FInancial crisis boosts European suicide rates, especially in Greece, Ireland
Suicides rates rose sharply in Europe in 2007 to 2009 as the financial crisis drove unemployment up and squeezed incomes, with the worst hit countries like Greece and Ireland seeing the most dramatic increases, researchers said on Friday. Rates of road deaths in the region fell during the same period, possibly because higher numbers of jobless people led to lower car use, according to an initial analysis of data from 10 European Union (EU) countries.
“Even though we’re starting to see signs of a financial recovery, what we’re now also seeing is a human crisis. There’s likely to be a long tail of human suffering following the downturn,” said David Stuckler, a sociologist at Britain’s Cambridge University, who worked on the analysis.

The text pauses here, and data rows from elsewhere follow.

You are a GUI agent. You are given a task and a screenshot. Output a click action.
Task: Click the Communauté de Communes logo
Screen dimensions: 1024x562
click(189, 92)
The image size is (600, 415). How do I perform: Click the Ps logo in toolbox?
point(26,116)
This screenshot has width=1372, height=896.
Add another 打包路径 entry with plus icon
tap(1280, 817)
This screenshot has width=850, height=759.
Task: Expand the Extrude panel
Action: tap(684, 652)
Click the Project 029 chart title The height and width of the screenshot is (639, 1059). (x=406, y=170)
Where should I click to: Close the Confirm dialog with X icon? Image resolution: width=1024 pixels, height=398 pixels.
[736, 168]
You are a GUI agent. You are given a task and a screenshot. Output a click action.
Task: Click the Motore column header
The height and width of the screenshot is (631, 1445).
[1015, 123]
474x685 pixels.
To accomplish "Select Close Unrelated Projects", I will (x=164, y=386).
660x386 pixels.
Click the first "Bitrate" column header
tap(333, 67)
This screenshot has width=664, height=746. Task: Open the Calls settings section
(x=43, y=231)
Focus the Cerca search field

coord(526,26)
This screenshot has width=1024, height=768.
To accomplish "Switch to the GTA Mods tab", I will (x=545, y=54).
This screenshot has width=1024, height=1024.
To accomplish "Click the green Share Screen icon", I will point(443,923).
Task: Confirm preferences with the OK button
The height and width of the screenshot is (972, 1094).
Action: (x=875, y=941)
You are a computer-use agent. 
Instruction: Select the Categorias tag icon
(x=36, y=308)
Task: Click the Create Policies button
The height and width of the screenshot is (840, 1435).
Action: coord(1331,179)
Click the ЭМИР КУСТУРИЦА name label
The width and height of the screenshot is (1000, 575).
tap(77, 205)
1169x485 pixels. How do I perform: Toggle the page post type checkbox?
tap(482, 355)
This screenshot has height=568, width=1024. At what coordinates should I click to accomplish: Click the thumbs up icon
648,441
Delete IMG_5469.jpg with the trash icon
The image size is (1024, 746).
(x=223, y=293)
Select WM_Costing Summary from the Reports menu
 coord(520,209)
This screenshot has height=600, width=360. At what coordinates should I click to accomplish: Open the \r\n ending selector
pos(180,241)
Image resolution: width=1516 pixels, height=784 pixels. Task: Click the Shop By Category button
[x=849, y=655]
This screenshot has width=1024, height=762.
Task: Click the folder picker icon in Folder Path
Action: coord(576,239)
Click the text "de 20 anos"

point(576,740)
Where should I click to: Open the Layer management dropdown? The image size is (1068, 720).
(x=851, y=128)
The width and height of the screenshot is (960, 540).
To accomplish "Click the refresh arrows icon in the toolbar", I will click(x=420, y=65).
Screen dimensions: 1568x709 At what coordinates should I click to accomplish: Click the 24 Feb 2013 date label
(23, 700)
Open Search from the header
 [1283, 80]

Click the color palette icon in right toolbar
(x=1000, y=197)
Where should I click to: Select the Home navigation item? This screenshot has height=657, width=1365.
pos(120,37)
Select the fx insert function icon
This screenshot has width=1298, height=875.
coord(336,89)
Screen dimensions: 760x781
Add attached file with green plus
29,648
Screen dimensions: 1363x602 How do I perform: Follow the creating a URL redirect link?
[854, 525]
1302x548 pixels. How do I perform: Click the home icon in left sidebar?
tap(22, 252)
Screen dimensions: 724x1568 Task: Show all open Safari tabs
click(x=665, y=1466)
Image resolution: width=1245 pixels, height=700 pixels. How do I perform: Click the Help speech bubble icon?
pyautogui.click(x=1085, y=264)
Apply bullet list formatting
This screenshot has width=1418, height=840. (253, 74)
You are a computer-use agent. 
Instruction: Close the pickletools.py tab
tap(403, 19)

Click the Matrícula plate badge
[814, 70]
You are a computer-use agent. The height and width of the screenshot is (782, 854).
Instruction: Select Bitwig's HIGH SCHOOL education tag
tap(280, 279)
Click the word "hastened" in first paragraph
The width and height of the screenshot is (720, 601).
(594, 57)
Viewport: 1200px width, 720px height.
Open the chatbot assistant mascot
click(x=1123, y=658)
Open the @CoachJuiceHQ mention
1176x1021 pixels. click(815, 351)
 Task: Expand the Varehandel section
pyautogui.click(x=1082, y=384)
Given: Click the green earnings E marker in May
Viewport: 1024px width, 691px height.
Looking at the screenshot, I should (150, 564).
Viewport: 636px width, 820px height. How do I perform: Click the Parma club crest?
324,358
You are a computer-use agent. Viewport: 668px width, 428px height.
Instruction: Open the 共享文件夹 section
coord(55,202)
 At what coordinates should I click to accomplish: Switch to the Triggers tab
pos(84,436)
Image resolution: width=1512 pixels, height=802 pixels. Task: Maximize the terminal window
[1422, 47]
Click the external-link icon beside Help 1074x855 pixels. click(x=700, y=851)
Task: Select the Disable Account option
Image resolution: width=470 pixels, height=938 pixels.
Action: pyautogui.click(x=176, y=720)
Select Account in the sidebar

Stuckler said he feared the social and health costs of the recent global economic downturn would turn out to be high. “We can already see that the countries facing the most severe financial reversals of fortune, such as Greece and Ireland, had greater rises in suicides,” he said. “And suicides are just the tip of the iceberg in terms of mental health problems. Suicide itself is a relatively rare event, but wherever you see a rise in suicides there is also a rise in failed suicide attempts and in new cases of depression.”
Analyzing data available so far, Stuckler and colleagues found that suicide rates were up 17 percent in Greece and 13 percent in Ireland. Unemployment increased by 2.6 percentage points — a 35 percent relative increase — between 2007 and 2009 across the EU as a whole, they said.
“The steady downward trend in suicide rates, seen…before 2007, reversed at once,” the researchers wrote.